From Dressing by George Szirtes

.. For whose sake
Do you become who you are? Are you alone
In the dark? Is it for yourself you ache

In the morning? Even if you were stone,
Like this goddess, you would desire beyond
Your fixity something already half-known

Yet negotiable. As a child you respond
To the adult’s gravity with a blank stare
Of instinctive hunger. You touch your blonde

Hair and bunch it in your fist. You prepare
Your flirtatious look. You play at control,
Then lost, start crying at the small despair

You’re stuck with. But this is the soul
Prepared for you, these garments that glow
In the dark and burn as fierce as coal...


Hadley Freeman in the Guardian today takes on the Uggs question in a response to a reader who wants to buy some:

. .. come ON! How can you, a wise woman I have no doubt, actually want to spend your hard-earned money on an item that has the onomatopoeic name of a grunt of disgust? There is nothing acceptable about the Ugg: it is girlishly fluffy ("Ooh, look at me, I'm so cuddly I wear pillows on my feet!"); it is smelly; and it is such a tediously obvious means of making one's legs look thinner. If you bought a pair when they first emerged a handful of years ago, that is just about acceptable (though, Christ alive, they must be proper rank by now), but to buy into them now, since their adoption by the most grating examples from the D list of celebrities and It girls, well, that is just not acceptable, Debra.

I am all about the comfortable shoe. But last time I checked on the BBC weather site, Hackney's climate was not exactly Californian and a shoe that is little more than rain-sodden soggy mulch is not comfortable. What is wrong with a nice flat boot with a cosy woolly sock inside, I ask you? It's warm, it's waterproof, it's comfy, it's easy and it runs no risk of you being mistaken for Jennifer Ellison, and with that final reference I think I can justly say, game, set and match.
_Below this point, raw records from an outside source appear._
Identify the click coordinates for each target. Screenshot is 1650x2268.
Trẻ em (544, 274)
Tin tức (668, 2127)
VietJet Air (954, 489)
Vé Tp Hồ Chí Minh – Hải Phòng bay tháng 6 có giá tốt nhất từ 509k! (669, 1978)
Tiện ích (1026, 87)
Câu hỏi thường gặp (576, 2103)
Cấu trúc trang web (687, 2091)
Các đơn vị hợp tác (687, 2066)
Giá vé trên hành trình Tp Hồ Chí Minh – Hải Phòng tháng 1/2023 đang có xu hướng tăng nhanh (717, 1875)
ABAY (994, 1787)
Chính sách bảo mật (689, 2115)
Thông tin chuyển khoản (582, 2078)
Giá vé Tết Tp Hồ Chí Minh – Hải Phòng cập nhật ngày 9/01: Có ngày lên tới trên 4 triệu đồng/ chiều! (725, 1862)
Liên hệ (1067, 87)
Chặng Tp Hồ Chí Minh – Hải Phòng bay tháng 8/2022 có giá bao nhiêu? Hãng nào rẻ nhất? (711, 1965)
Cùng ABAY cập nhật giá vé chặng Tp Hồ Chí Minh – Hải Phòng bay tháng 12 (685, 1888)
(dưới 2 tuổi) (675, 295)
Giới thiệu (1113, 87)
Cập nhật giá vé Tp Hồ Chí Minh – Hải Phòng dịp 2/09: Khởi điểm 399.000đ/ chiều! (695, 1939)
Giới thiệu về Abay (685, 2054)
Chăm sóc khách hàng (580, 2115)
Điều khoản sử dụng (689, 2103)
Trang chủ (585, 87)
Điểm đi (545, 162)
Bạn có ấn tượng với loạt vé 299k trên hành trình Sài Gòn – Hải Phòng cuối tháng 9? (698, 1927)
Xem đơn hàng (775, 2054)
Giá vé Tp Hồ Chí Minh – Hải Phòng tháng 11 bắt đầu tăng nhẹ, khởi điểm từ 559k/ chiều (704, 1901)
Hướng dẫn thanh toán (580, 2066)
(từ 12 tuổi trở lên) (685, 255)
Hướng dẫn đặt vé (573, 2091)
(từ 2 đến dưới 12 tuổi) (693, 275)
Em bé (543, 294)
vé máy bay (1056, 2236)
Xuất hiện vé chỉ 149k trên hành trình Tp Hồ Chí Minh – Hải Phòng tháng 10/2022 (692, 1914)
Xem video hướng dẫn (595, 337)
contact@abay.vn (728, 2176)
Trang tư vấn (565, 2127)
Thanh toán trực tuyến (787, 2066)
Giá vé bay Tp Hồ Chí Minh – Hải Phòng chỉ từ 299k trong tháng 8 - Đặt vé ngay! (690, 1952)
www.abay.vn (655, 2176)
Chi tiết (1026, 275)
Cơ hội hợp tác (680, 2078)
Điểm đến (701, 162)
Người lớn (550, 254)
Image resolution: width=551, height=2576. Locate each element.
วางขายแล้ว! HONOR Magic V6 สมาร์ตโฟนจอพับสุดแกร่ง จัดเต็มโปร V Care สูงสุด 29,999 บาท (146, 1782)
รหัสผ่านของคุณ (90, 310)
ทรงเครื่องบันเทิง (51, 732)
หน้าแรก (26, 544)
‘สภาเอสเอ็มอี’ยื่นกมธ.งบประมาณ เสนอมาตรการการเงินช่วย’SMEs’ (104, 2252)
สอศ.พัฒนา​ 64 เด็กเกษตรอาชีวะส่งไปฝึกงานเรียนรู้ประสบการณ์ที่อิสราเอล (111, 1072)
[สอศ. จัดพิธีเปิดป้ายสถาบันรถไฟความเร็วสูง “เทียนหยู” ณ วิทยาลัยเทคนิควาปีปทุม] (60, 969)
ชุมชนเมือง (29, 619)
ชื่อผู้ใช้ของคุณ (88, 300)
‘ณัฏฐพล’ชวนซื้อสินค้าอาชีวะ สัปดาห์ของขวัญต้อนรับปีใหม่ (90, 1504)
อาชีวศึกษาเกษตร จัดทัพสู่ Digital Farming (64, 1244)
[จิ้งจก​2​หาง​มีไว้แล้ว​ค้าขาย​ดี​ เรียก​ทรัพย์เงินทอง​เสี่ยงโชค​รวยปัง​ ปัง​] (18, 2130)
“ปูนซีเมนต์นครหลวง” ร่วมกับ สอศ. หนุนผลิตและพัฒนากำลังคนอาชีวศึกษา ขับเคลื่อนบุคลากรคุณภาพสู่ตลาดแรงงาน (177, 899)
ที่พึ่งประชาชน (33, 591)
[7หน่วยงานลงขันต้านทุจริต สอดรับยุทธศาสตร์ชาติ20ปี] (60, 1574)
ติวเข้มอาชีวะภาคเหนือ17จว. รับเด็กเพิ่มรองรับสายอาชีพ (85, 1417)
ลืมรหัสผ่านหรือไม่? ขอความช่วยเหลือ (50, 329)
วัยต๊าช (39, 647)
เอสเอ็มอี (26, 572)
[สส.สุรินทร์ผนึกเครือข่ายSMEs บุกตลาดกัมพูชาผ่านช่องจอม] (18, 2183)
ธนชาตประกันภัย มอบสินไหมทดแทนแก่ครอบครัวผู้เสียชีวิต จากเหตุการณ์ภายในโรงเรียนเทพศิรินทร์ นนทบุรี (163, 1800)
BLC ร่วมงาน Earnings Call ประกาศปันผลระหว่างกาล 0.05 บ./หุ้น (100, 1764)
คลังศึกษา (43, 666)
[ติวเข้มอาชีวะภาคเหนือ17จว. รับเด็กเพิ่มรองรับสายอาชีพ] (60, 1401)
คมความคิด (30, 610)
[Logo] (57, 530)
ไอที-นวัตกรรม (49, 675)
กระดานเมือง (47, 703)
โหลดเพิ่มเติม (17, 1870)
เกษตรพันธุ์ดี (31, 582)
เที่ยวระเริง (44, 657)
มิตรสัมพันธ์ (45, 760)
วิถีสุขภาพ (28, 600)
Hadley is quite right. There is frankly no excuse for wearing anything that is uggly about one's person, even when constrained by comfort and warmth issues. Some trends do become essential classics - the pashmina is not a style statement, but it it plays the same role in one's wardrobe as, say Elizabeth Arden's Eight Hour balm, or Yves St Laurent Touche Eclat. You don't want to draw attention to it, but you need to know it's there. Owning a pair of Uggs is like wearing blue mascara. Unnecessary, adolescent, cringey.

Thought for the day

Fashion contains the potential for renewal and transformation. The more costumes one has. the more fantasy personas one can adopt.